Adding USB Monitoring Rules

To create a new USB monitoring rule, do the following:

1. Log in to the Management Tool as a user with the administrative Client Installation and Management permission.

2. Click the Kernel-Level USB Monitoring navigation link on the left.

3. On the Kernel-Level USB Monitoring page, click the Add Rule button in the top right of the page.

4. On the Add USB Rule page that opens, on the USB Rule Properties tab, define the following parameters, and then click Next in the bottom left of the page:

• Select the Enable USB rule checkbox to enable the rule.

• Enter a unique name for the rule.

• Optionally, enter a description for the rule.

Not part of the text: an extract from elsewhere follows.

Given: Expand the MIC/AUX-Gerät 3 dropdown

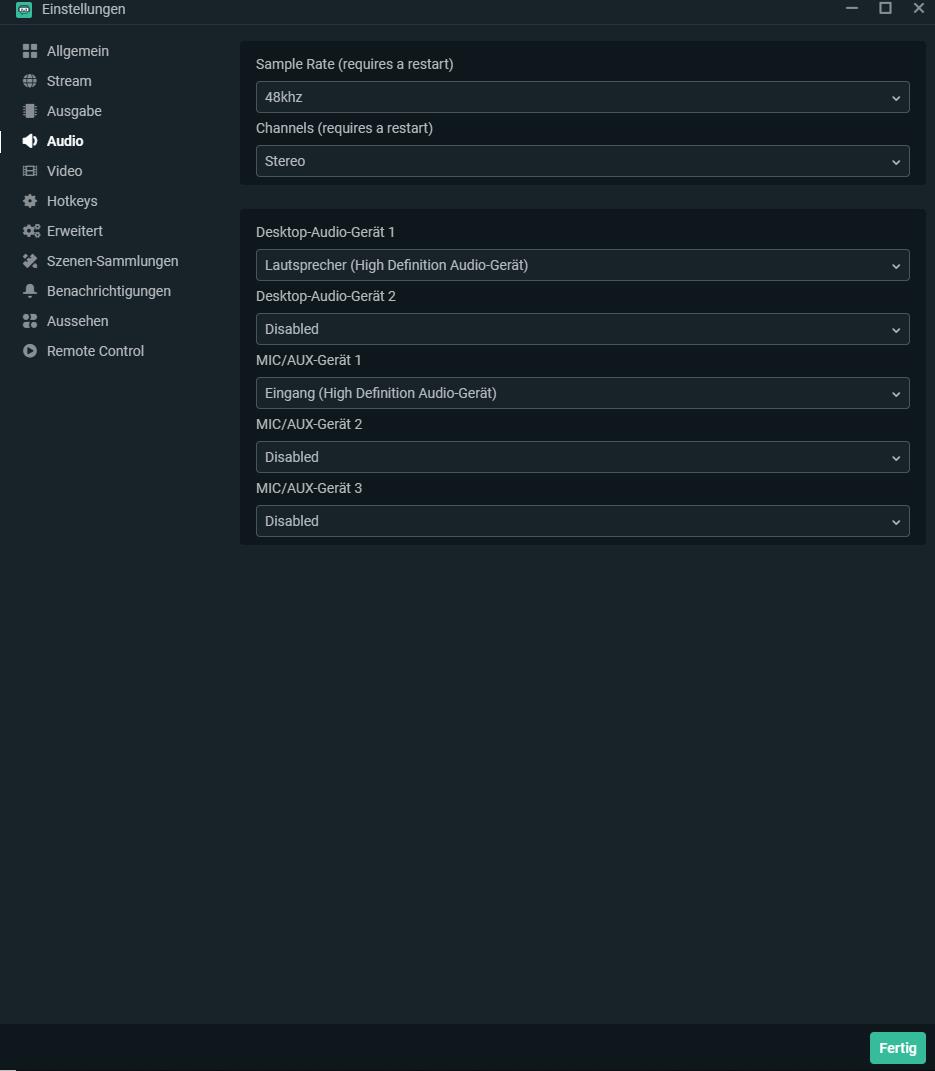Looking at the screenshot, I should (x=582, y=521).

• Select the required risk level.


5. On the Rule Conditions tab, define the following parameters, and then click Next:

• Add the classes of devices to be monitored in the Monitored devices list by selecting the checkboxes next to them.

• Define exceptions for devices to be skipped while monitoring or blocking.

6. On the Additional Actions tab, define what happens when a device from the list of Monitored devices is used on a target computer by selecting the following checkboxes:

• Send email notification to: Allows you to receive an alert notification by email on device detection.

NOTE: To receive email notifications correctly, make sure that the Email Sending Settings contain the correct parameters for sending emails.

• Show warnings in Tray Notifications application: Allows you to receive an alert notification in the Tray Notification application on device detection.

• Block access to USB device until administrator approval: Allows you to prevent the use of the USB devices until the specified Approver grants access to it. Users specified as Approvers can approve the USB device access request in one of the following ways: by email (if an email address is defined for the specified users) or on the Access Requests page of the Management Tool.

NOTE: By default, if a request is not processed within 30 minutes after it has been submitted, it will automatically expire. You can change these settings on the System Settings tab on the Configuration page.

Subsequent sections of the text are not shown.